I started working there on May 12, 1969, and my last day was on April 1, 2014, just shy of 45 years. I met a lot of good people there and consider myself fortunate to have been a part of it all.

•••

Liliana Parker, former marketing and sales director for Acento Latino

When Acento Latino was purchased by the paper, I thought the fact (it would) be printed in their press was going to put the little Spanish-language newspaper on another level. I was so proud that I always talked about it in all my speeches in the schools I visited to promote Acento Latino. This motivated many ESL teachers and Spanish teachers from the base to bring their students, children and adults, to make a tour in our press. I was the one who conducted those tours in Spanish. First, for the soldiers who would like to practice Spanish with a different person than their teachers, and second for the children who didn’t speak English. I thought this would touch the heart of at least one to become a journalist.

•••

Melissa (Engle) Willett, journalist at the Observer from 2004-2007.

After graduating college, I accepted a position at The Fayetteville Observer in a city where I knew no one. It was my first time truly being away from my family — literally a nine-hour drive if I wanted to see them. My stepmom drove down with me to apartment hunt and get a tour of the paper from a then-editor Steve Coffman. Like most who come to Fayetteville, our entrance was via Bragg Boulevard. Needless to say, she wasn’t impressed nor confident she wanted to leave her daughter to cover crime in the city where the main thoroughfare had strip clubs and massage parlors.

Nonetheless, we found a safe apartment in Haymount, near other journalists, and she began warming up to the idea. But it was the after-hours newspaper tour that convinced her I was in the right place, for the right reasons.

Steve showed us the large newsroom and research library, the main entry rich with historical memorabilia and then took us to the press room where the paper comes to life. The presses were rolling, the aroma of newsprint filled the air and that massive machine ensured our communities would be informed of their government’s business, Fort Bragg’s comings and goings, school happenings, arrests and court cases, obits and birth announcements, and so much more. It was the presses in motion that changed her mind — she later told me she knew I was part of something bigger than myself, something more important and she knew I would be ok. I’d find that when I’d get homesick, I’d pop into the press room to inhale the smell of newsprint and remember her words.

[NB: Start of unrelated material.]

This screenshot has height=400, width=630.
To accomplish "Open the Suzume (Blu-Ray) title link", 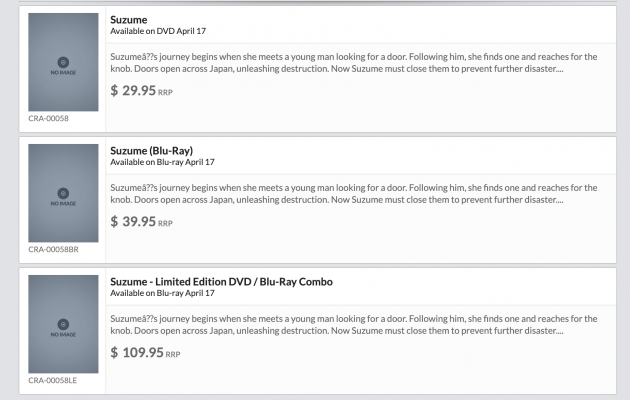I will pyautogui.click(x=151, y=150).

After my first front-page story was published, I received a framed set of the printing plates from that day’s edition. In 2007, when I left for the Midwest, I adorned each office in which I worked with that frame. It served as a reminder that for a time, I was part of something special and something bigger than myself. For those reasons, among others, Fayetteville and The Observer will always hold a special place in my heart.